Physical Examination of Tetrology of Fallot (TOF)

Stunted growth

Clubbing and cyanosis (central)

Single S2

Harsh systolic ejection murmur of PS in second left intercostal space radiating to left shoulder; VSD is usually silent.

Tetralogy of Fallot results from low oxygenation of blood due to the mixing of oxygenated and deoxygenated blood in the left ventricle via the ventricular septal defect (VSD) and preferential flow of the mixed blood from both ventricles through the aorta because of the obstruction to flow through the pulmonary valve. This is known as a right-to-left shunt. The primary symptom is low blood oxygen saturation with or without cyanosis from birth or developing in the first year of life. If the baby is not cyanotic then it is sometimes referred to as a “pink tet.”Other symptoms include a heart murmur which may range from almost imperceptible to very loud, difficulty in feeding, failure to gain weight, retarded growth and physical development, dyspnea on exertion, clubbing of the fingers and toes, and polycythemia.
Children with tetralogy of Fallot may develop “tet spells.” The precise mechanism of these episodes is in doubt, but presumably results from a transient increase in resistance to blood flow to the lungs with increased preferential flow of desaturated blood to the body. Tet spells are characterized by a sudden, marked increase in cyanosis followed by syncope, and may result in hypoxic brain injury and death. Older children will often squat during a tet spell, which increases systemic vascular resistance and allows for a temporary reversal of the shunt.

Diagnosis of Tetrology of Fallot (TOF)

Normal cardiac size

Small pulmonary artery

Concave upper left heart border

Boot shaped heart

Pulmonary oligemia

Right sided aortic arch in 25 percent cases (also seen in truncus arteriousus, pulmonary atresia with Ventricular Septal Defect (VSD), Transposition of great arteries (TGA)

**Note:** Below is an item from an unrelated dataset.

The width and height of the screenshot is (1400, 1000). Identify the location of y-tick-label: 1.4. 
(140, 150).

ECG findings in Tetrology of Fallot (TOF)

RVH (Right Ventricular Hypertrophy)

Laboratory findings in Tetrology of Fallot (TOF)

Reduced arterial oxygen saturation

Polycythemia

Trilogy of Fallot – Pulmonary Stenosis with reversed inter-artrail shunt

Pentalogy of Fallot -Tetralogy + Atrial Septal Defect (ASD)

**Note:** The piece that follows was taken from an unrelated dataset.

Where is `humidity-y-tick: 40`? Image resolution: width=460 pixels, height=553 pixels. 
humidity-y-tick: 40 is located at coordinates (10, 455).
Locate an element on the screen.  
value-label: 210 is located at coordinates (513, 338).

X- ray findings in Tetrology of Fallot (TOF)

Boot shaped(Couer en sabot),prominent rigft ventricle with decreased pulmonary vascularity

Echo findings in Tetrology of Fallot (TOF)

Helps in defining

Size and location of main pulmonary artery

Level of right ventricular outflow obstruction

Extent of overriding of aorta

Ventricular Septal Defect (VSD)

Right sided aortic arch (important for operating surgeon while repair)

Treatment  for Tetrology of Fallot (TOF)

Improvement of pulmonary flow by Blalock’s operation (Subclavian – pulmonary artery anastomosis)

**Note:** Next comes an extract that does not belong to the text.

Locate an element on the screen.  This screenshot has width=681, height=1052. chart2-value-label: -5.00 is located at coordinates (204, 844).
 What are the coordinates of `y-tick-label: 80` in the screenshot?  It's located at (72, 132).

Complete repair at a later date

Associated Defects          :         1. Absent pulmonary valve

2. Absence of left pulmonary artery.

3. Pulmonary atresia

Complications of  Tetrology of Fallot (TOF)

Cyanotic spell, often thereaten life

Cerebral embolism and abscess

Clinical Differentiation between valvular and infundibular stenosis

The infundibular stenosis has the following characteristics :

1. Systolic thrill and murmur are maximal in third or fourth left parasternal area.

2. Systolic murmur is long, and is not preceded by any ejection click.

3. Pulmonary valve closure is delayed but P2 is normal.